KISAH NABI MUHAMMAD SAW MASA KELAHIRAN BELIAU (Bag 2)

Unknown
kisah nabi muhammad
kisah nabi muhammad
Kelahiran Rasulullah Saw


Rasulullah Saw dilahirkan pada hari senin pagi, 9 rabiul awal, tahun gajah bertepatan dengan tanggal 20 atau 22 april 571 M.

Beliau dilahirkan dari suku quraisy, yaitu suku yang paling terhormat dan terpandang ditengah masyarakat arab pada waktu itu. Dari suku quraisy tersebut beliau berasal dari Bani hasyim, anak suku yang juga paling terhormat ditengah suku quraisy.

Rasulullah Saw lahir dalam keadaan yatim. Karena bapaknya; Abdullah, telah meninggal ketika ibunya; aminah mengandungnya dalam usia 2 bulan.

Setelah melahirkannya, sang ibu segera membawa bayi tersebut pada kakenya; Abdul muttholib. Betapa gembiranya sang kakek mendengar berita kelahiran cucunya. Lalu dibawanya bayi tersebut di dalam ka’bah, dia berdoa kepada alloh dan bersyukur kepadanya. Anak tersebut kemudian diberi nama Muhammad; nama yang belum dikenal msyarakat Arab waktu itu. Lalu pada hari ke-7 setelah kelahirannya, Rasulullah Saw dikhitan.

Kehidupan di Bani Sa'ad


Selain ibunya, Rasulallah Saw disusukan juga oleh tsuwaibah; budak Abu Lahab. Kemudian, sebagaimana adat kebiasaan masyarakat perkotaan waktu itu ibunya mencari wanita pedesaan untuk menyusui putranya. Maka terpilihlah seorang wanita yang bernama Halimah binti Abi Dzu’aib dari suku Sa’ad bin Bakr, yang kemudian lebih dikenal dengan panggilan Halimah as-Sa’diyah.

Sesungguhnya atas kehendak Allah jugalah, hingga Halimah as-Sa’diyah menyusui Rasulullah Saw ketika kecilnya. Sebab ketika pertama kali ditawarkan untuk menyusuinya, dia terasa enggan menerimanya, karena Rasulullah Saw anak yatim yang tidak dapat diharapkan imbalan materi yang layak darinya.

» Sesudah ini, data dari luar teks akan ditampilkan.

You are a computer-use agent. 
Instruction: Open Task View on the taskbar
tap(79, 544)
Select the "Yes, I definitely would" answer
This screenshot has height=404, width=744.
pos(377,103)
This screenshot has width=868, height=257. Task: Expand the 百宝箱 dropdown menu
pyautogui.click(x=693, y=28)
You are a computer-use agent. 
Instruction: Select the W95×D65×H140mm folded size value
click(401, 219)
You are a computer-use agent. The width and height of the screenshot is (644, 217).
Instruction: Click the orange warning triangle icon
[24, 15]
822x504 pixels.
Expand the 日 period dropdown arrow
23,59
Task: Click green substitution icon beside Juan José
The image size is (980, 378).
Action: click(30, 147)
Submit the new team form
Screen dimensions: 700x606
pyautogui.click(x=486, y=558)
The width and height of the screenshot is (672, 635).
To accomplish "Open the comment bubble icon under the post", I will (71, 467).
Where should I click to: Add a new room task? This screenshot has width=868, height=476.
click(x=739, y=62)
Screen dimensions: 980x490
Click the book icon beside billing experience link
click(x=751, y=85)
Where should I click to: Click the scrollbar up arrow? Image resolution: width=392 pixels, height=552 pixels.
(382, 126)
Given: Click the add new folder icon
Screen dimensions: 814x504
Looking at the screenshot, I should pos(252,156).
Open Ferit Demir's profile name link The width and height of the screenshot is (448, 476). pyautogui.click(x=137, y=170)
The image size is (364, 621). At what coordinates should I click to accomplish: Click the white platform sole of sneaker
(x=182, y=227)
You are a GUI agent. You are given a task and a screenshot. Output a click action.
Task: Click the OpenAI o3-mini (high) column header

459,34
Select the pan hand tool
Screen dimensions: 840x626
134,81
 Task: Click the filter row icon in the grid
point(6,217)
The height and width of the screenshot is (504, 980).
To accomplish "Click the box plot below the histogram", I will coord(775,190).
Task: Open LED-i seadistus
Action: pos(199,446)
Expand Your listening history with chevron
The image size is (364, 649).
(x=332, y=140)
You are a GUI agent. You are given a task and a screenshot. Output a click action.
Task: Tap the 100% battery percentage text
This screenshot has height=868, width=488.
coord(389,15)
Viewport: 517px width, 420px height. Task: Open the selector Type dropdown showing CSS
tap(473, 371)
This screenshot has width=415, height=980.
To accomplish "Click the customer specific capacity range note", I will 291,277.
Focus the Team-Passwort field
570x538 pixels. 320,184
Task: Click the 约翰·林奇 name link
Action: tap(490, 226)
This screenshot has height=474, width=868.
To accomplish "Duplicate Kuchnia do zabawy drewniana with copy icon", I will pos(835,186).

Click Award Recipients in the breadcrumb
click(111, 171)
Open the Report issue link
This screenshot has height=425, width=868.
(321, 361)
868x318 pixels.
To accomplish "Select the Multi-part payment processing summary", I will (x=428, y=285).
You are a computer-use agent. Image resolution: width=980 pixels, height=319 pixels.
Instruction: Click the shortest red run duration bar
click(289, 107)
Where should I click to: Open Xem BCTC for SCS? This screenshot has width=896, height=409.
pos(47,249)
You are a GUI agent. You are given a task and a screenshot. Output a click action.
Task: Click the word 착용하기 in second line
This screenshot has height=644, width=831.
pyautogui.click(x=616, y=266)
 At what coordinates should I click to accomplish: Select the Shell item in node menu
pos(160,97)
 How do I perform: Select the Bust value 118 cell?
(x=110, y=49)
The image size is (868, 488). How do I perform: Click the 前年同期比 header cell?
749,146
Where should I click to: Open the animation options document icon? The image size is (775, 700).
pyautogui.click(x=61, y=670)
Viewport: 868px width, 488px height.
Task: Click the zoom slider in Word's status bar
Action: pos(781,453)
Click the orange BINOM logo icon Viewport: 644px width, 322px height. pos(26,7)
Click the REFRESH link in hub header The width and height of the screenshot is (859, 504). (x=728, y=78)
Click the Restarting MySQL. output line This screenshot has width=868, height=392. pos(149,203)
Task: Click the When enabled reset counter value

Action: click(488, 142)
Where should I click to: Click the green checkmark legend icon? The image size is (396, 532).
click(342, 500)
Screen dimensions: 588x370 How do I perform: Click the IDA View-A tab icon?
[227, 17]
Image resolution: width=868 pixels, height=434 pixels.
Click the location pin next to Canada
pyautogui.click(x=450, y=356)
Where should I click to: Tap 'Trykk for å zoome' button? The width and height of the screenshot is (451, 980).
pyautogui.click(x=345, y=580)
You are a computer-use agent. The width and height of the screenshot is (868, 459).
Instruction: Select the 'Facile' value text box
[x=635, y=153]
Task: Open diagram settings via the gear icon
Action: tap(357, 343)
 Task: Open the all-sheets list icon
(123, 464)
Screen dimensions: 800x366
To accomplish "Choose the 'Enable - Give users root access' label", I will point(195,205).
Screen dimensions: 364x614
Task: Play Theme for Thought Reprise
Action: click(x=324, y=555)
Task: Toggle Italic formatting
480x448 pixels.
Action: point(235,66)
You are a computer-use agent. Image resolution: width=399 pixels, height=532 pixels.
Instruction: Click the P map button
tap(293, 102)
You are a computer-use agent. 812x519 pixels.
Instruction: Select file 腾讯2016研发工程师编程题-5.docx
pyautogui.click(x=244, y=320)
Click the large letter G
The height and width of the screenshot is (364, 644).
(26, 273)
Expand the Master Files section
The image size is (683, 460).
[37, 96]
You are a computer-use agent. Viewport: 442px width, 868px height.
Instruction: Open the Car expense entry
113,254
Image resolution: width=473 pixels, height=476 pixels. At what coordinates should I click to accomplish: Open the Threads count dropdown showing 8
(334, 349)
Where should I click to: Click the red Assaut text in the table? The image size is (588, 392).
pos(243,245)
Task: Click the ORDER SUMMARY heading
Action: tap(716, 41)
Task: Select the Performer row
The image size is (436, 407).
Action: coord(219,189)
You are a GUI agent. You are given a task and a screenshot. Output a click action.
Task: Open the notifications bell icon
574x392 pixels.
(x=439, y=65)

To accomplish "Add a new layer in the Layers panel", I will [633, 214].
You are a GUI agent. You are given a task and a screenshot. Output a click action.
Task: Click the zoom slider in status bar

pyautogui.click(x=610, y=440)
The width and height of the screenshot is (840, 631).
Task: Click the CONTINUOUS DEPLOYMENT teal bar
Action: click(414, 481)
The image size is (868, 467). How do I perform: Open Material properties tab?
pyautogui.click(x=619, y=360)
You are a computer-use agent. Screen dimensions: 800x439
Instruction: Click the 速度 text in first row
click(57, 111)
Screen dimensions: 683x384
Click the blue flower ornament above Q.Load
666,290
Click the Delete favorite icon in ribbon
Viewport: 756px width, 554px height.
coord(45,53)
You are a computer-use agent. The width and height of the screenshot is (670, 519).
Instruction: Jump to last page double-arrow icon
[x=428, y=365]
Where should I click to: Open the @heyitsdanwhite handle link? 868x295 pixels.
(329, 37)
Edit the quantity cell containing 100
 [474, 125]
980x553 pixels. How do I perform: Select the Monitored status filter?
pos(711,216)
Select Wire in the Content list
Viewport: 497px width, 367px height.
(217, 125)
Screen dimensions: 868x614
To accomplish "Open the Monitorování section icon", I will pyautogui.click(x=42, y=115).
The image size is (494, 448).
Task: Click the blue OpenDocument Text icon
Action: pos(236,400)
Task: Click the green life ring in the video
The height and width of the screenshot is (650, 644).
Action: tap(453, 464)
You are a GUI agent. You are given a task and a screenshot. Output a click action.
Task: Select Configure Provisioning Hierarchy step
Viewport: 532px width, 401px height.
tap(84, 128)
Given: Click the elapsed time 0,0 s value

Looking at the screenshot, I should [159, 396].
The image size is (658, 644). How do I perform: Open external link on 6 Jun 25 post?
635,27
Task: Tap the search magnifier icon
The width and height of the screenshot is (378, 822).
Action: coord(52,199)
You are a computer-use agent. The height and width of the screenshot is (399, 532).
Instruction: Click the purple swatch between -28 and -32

Tetapi, ketika tidak didapatkan lagi bayi lain untuk disusui, maka diapun menerima bayi Muhammad untuk disusui di perkampungan Bani Sa’ad.

Ternyata dia tidak salah pilih, karena yang dia susui telah Allah persiapkan menjadi manusia paling agung di muka bumi ini yang akan membawa jalan terang bagi umatnya yang beriman. Maka wajar, setelah itu kehidupan Halimah as-Sa’diyah penuh dengan keberkahan.


Demikianlah, 5 tahun pertama kehidupan Rasulullah Saw, dia lalui di daerah perkampungan dengan kehidupan yang masih asri dan udara segar di lembah Bani Sa’ad. Hal tersebut tentu saja banyak berpengaruh bagi pertumbuhan rasulullah Saw, baik secara fisik maupun kejiwaan.

Peristiwa Pembelahan Dada (Syaqqus Shadr)


Pada saat Rasulullah Saw berusia 5 tahun, dan saat beliau masih dalam perawatan Halimah as-Sa’diyah di perkampungan Bani Sa’ad, terjadillah peristiwa besar yang sekaligus menunjukan tanda- tanda kenabiannya kelak. Peristiwa tersebut dikenal dengan istilah Pembelahan Dada (Syaqqus Shadr).

Suatu hari, ketika Rasulullah Saw bermain bersama teman- temannya, tiba- tiba datang malaikat Jibril menghampiri dan menyergapnya. Lalu dia dibaringkan, kemudian dadanya dibelah, lalu hatinya diambil selanjutnya dikeluarkan segumpal darah darinya, seraya berkata: “Inilah bagian setan yang ada padamu”. Kemudian hati tersebut dicucu di bejana emas dengan air zam zam, setelah itu dikembalikan ke tempat semula.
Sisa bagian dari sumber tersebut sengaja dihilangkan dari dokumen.